Problem to solve
Each entry should be repeated exactly. Its pictures should not be.

====== Records provided ======

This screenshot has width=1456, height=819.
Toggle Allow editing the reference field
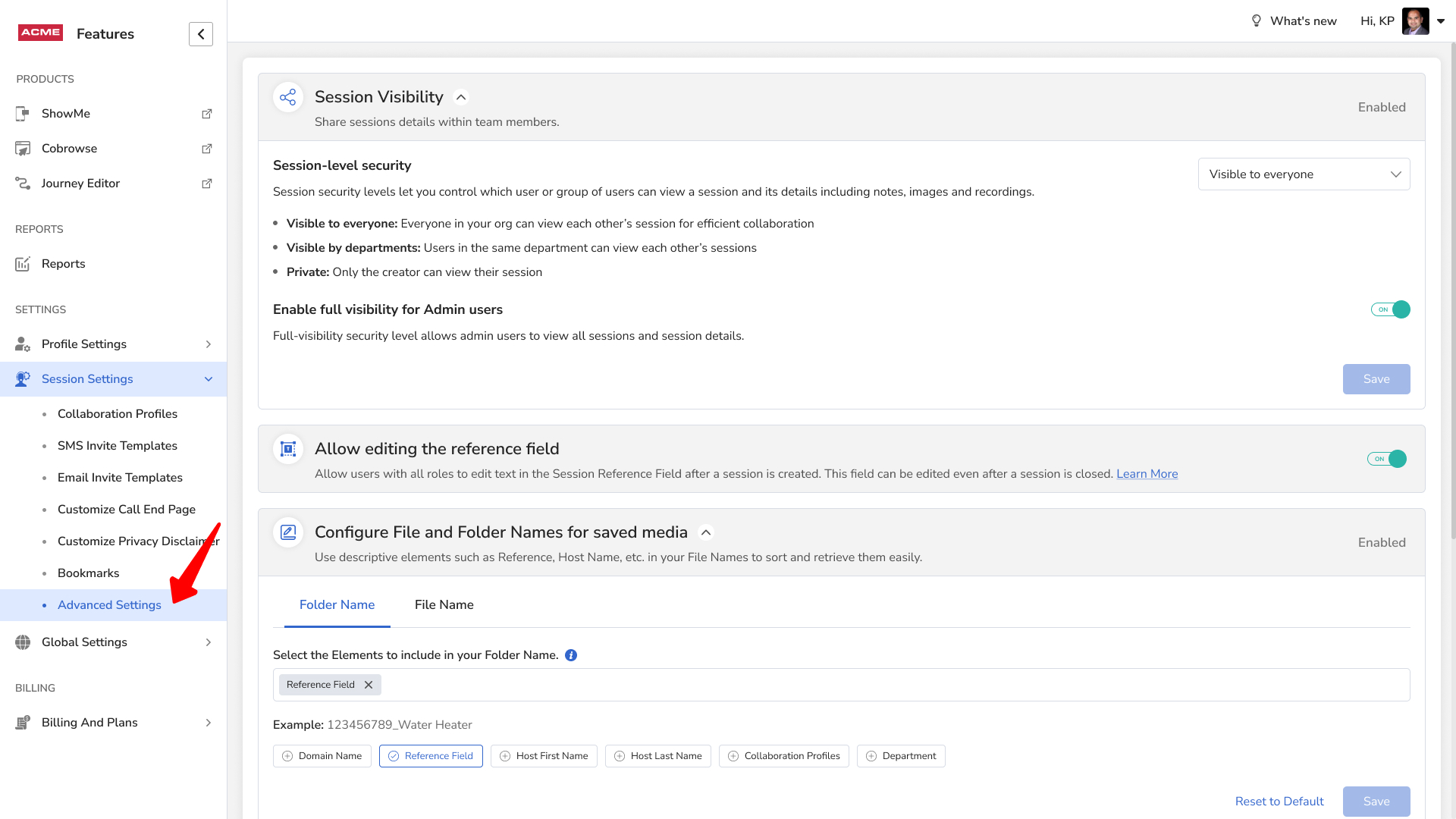coord(1387,459)
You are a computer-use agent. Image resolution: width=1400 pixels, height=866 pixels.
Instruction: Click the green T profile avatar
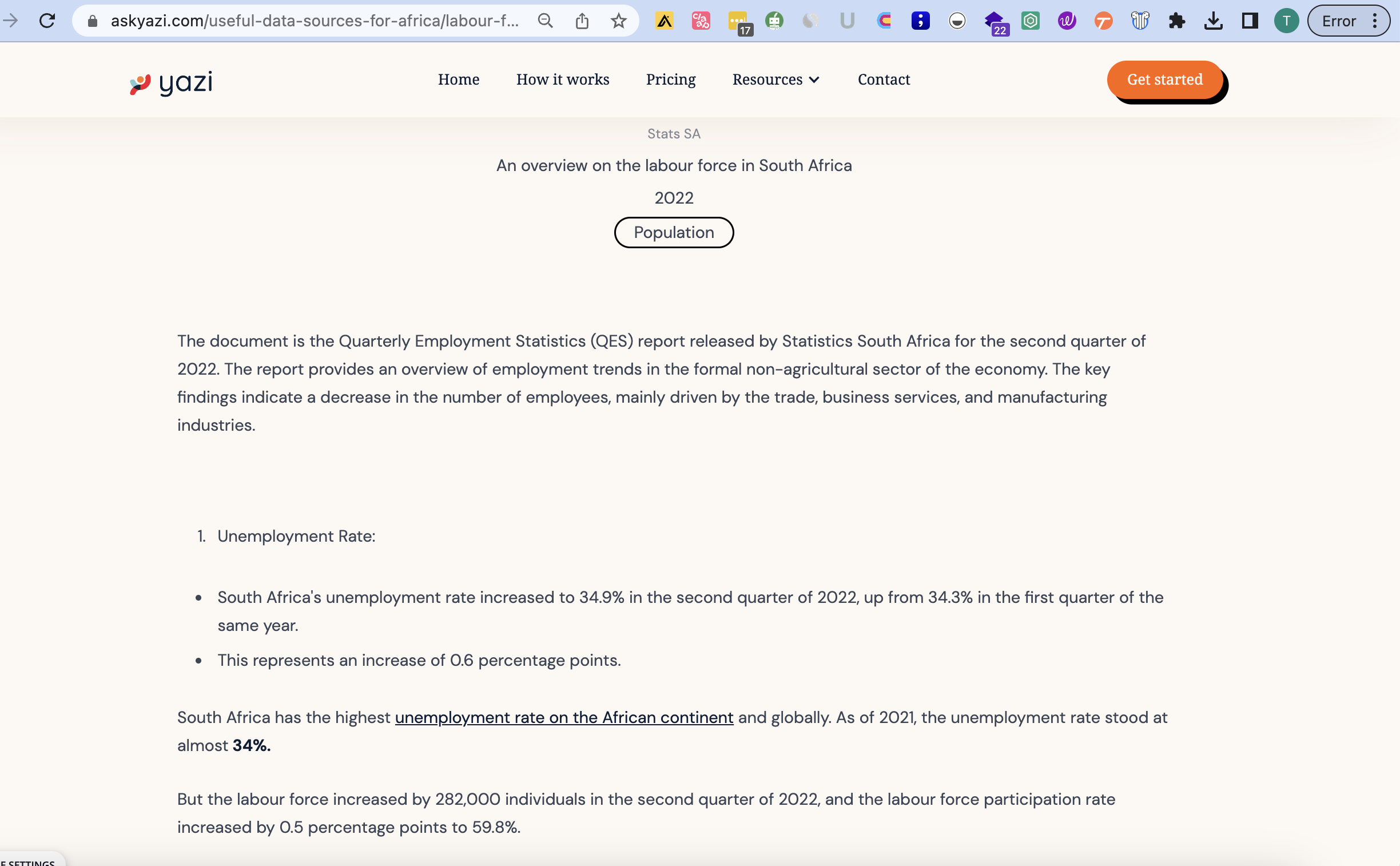pyautogui.click(x=1286, y=21)
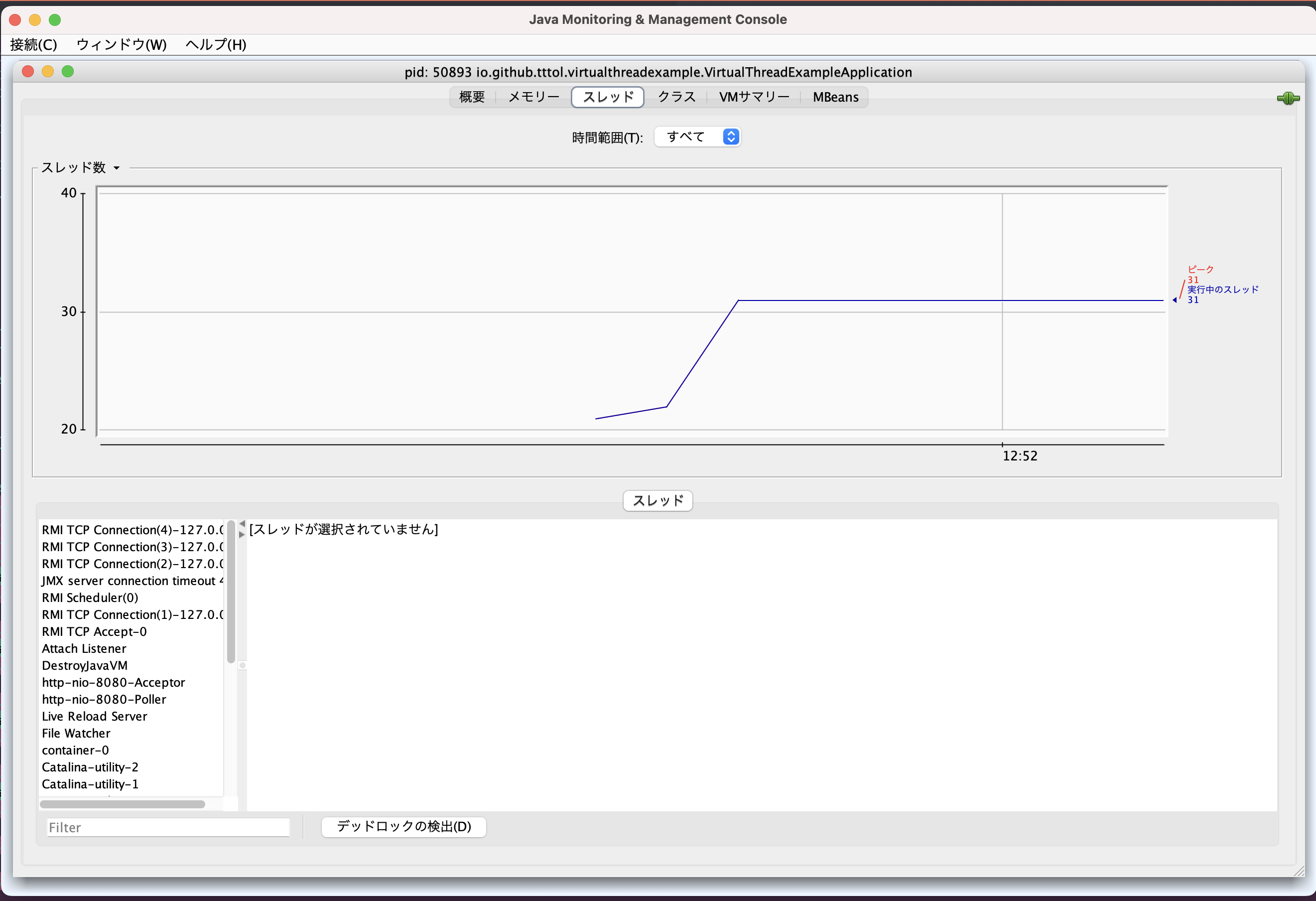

======

The completed task
This screenshot has width=1456, height=819.
Toggle Allow editing the reference field
coord(1387,459)
You are a computer-use agent. Image resolution: width=1400 pixels, height=866 pixels.
Instruction: Click the green T profile avatar
pyautogui.click(x=1286, y=21)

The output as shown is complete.